Start of EXERCISE INPUT
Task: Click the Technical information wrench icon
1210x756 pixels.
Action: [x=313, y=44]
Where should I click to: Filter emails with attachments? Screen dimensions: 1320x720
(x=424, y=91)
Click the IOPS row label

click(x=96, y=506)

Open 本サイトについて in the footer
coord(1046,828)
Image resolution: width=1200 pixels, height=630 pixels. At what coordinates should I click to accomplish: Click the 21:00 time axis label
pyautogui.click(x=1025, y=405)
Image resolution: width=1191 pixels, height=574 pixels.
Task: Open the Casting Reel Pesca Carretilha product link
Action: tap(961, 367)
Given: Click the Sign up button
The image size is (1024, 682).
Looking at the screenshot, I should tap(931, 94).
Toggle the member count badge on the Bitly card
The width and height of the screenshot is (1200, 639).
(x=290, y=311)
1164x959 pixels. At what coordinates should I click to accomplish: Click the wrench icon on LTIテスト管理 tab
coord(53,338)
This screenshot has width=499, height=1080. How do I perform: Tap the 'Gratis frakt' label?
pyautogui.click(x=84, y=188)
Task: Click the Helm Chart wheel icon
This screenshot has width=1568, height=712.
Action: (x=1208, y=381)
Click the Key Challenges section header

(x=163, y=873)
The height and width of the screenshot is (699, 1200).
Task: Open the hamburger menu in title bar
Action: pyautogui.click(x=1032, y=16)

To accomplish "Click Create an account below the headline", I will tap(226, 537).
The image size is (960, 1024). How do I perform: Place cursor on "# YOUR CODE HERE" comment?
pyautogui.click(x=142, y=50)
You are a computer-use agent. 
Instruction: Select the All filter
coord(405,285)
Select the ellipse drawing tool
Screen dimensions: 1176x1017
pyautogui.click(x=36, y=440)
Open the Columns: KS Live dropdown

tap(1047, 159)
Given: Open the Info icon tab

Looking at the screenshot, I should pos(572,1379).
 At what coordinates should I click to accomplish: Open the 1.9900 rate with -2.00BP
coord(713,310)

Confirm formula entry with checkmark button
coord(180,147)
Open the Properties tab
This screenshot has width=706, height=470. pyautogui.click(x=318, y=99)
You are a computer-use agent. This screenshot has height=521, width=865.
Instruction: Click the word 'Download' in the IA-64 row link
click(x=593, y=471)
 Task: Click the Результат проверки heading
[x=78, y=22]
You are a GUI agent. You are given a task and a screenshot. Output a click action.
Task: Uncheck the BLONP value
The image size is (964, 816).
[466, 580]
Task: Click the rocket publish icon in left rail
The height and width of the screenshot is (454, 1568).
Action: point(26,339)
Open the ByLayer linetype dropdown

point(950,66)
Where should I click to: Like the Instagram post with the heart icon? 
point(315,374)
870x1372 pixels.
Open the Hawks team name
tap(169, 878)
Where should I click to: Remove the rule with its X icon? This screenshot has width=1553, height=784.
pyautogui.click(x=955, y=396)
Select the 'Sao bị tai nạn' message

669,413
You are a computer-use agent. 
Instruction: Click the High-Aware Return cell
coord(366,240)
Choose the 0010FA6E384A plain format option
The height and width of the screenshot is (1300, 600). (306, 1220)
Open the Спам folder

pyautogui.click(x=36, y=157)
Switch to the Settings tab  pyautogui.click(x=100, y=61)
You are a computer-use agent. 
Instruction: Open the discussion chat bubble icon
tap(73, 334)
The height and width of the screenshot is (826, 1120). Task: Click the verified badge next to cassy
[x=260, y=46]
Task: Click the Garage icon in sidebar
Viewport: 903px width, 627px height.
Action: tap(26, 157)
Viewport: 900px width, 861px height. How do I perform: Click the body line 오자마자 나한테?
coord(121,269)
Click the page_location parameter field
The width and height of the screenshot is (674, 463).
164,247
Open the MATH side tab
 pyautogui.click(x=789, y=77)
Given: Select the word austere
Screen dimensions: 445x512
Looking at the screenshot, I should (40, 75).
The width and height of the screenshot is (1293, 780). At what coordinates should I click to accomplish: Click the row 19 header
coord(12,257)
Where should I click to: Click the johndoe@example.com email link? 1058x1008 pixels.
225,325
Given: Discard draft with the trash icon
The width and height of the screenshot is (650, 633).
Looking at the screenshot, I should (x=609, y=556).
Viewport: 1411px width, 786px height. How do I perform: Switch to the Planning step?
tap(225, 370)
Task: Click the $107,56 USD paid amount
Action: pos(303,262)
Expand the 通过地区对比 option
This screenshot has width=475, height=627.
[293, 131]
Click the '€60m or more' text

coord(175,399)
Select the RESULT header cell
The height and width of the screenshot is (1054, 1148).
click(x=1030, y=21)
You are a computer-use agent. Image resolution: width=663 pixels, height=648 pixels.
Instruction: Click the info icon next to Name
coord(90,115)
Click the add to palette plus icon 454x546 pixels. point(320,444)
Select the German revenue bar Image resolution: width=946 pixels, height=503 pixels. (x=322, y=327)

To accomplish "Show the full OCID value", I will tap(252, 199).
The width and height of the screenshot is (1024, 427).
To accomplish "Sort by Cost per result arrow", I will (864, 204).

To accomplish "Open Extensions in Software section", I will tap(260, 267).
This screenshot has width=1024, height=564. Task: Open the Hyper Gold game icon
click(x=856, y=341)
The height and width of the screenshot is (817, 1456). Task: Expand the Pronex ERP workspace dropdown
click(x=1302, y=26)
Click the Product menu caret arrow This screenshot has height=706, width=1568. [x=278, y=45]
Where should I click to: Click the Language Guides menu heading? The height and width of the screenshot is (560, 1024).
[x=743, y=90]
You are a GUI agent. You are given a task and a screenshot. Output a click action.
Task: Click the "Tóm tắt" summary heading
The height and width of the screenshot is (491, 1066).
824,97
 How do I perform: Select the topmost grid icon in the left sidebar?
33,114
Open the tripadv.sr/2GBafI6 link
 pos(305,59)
End of EXERCISE INPUT
WHAT TO WORK ON:
All of the records above need to be copied exactly.

RESULT FOR THIS EXERCISE:
Task: Click the Technical information wrench icon
1210x756 pixels.
Action: [x=313, y=44]
Where should I click to: Filter emails with attachments? Screen dimensions: 1320x720
(x=424, y=91)
Click the IOPS row label

click(x=96, y=506)

Open 本サイトについて in the footer
coord(1046,828)
Image resolution: width=1200 pixels, height=630 pixels. At what coordinates should I click to accomplish: Click the 21:00 time axis label
pyautogui.click(x=1025, y=405)
Image resolution: width=1191 pixels, height=574 pixels.
Task: Open the Casting Reel Pesca Carretilha product link
Action: tap(961, 367)
Given: Click the Sign up button
The image size is (1024, 682).
Looking at the screenshot, I should tap(931, 94).
Toggle the member count badge on the Bitly card
The width and height of the screenshot is (1200, 639).
(x=290, y=311)
1164x959 pixels. At what coordinates should I click to accomplish: Click the wrench icon on LTIテスト管理 tab
coord(53,338)
This screenshot has width=499, height=1080. How do I perform: Tap the 'Gratis frakt' label?
pyautogui.click(x=84, y=188)
Task: Click the Helm Chart wheel icon
This screenshot has width=1568, height=712.
Action: (x=1208, y=381)
Click the Key Challenges section header

(x=163, y=873)
The height and width of the screenshot is (699, 1200).
Task: Open the hamburger menu in title bar
Action: pyautogui.click(x=1032, y=16)

To accomplish "Click Create an account below the headline", I will tap(226, 537).
The image size is (960, 1024). How do I perform: Place cursor on "# YOUR CODE HERE" comment?
pyautogui.click(x=142, y=50)
You are a computer-use agent. 
Instruction: Select the All filter
coord(405,285)
Select the ellipse drawing tool
Screen dimensions: 1176x1017
pyautogui.click(x=36, y=440)
Open the Columns: KS Live dropdown

tap(1047, 159)
Given: Open the Info icon tab

Looking at the screenshot, I should pos(572,1379).
 At what coordinates should I click to accomplish: Open the 1.9900 rate with -2.00BP
coord(713,310)

Confirm formula entry with checkmark button
coord(180,147)
Open the Properties tab
This screenshot has width=706, height=470. pyautogui.click(x=318, y=99)
You are a computer-use agent. This screenshot has height=521, width=865.
Instruction: Click the word 'Download' in the IA-64 row link
click(x=593, y=471)
 Task: Click the Результат проверки heading
[x=78, y=22]
You are a GUI agent. You are given a task and a screenshot. Output a click action.
Task: Uncheck the BLONP value
The image size is (964, 816).
[466, 580]
Task: Click the rocket publish icon in left rail
The height and width of the screenshot is (454, 1568).
Action: point(26,339)
Open the ByLayer linetype dropdown

point(950,66)
Where should I click to: Like the Instagram post with the heart icon? 
point(315,374)
870x1372 pixels.
Open the Hawks team name
tap(169, 878)
Where should I click to: Remove the rule with its X icon? This screenshot has width=1553, height=784.
pyautogui.click(x=955, y=396)
Select the 'Sao bị tai nạn' message

669,413
You are a computer-use agent. 
Instruction: Click the High-Aware Return cell
coord(366,240)
Choose the 0010FA6E384A plain format option
The height and width of the screenshot is (1300, 600). (306, 1220)
Open the Спам folder

pyautogui.click(x=36, y=157)
Switch to the Settings tab  pyautogui.click(x=100, y=61)
You are a computer-use agent. 
Instruction: Open the discussion chat bubble icon
tap(73, 334)
The height and width of the screenshot is (826, 1120). Task: Click the verified badge next to cassy
[x=260, y=46]
Task: Click the Garage icon in sidebar
Viewport: 903px width, 627px height.
Action: tap(26, 157)
Viewport: 900px width, 861px height. How do I perform: Click the body line 오자마자 나한테?
coord(121,269)
Click the page_location parameter field
The width and height of the screenshot is (674, 463).
164,247
Open the MATH side tab
 pyautogui.click(x=789, y=77)
Given: Select the word austere
Screen dimensions: 445x512
Looking at the screenshot, I should (40, 75).
The width and height of the screenshot is (1293, 780). At what coordinates should I click to accomplish: Click the row 19 header
coord(12,257)
Where should I click to: Click the johndoe@example.com email link? 1058x1008 pixels.
225,325
Given: Discard draft with the trash icon
The width and height of the screenshot is (650, 633).
Looking at the screenshot, I should (x=609, y=556).
Viewport: 1411px width, 786px height. How do I perform: Switch to the Planning step?
tap(225, 370)
Task: Click the $107,56 USD paid amount
Action: pos(303,262)
Expand the 通过地区对比 option
This screenshot has width=475, height=627.
[293, 131]
Click the '€60m or more' text

coord(175,399)
Select the RESULT header cell
The height and width of the screenshot is (1054, 1148).
click(x=1030, y=21)
You are a computer-use agent. Image resolution: width=663 pixels, height=648 pixels.
Instruction: Click the info icon next to Name
coord(90,115)
Click the add to palette plus icon 454x546 pixels. point(320,444)
Select the German revenue bar Image resolution: width=946 pixels, height=503 pixels. (x=322, y=327)

To accomplish "Show the full OCID value", I will tap(252, 199).
The width and height of the screenshot is (1024, 427).
To accomplish "Sort by Cost per result arrow", I will (864, 204).

To accomplish "Open Extensions in Software section", I will tap(260, 267).
This screenshot has width=1024, height=564. Task: Open the Hyper Gold game icon
click(x=856, y=341)
The height and width of the screenshot is (817, 1456). Task: Expand the Pronex ERP workspace dropdown
click(x=1302, y=26)
Click the Product menu caret arrow This screenshot has height=706, width=1568. [x=278, y=45]
Where should I click to: Click the Language Guides menu heading? The height and width of the screenshot is (560, 1024).
[x=743, y=90]
You are a GUI agent. You are given a task and a screenshot. Output a click action.
Task: Click the "Tóm tắt" summary heading
The height and width of the screenshot is (491, 1066).
824,97
 How do I perform: Select the topmost grid icon in the left sidebar?
33,114
Open the tripadv.sr/2GBafI6 link
 pos(305,59)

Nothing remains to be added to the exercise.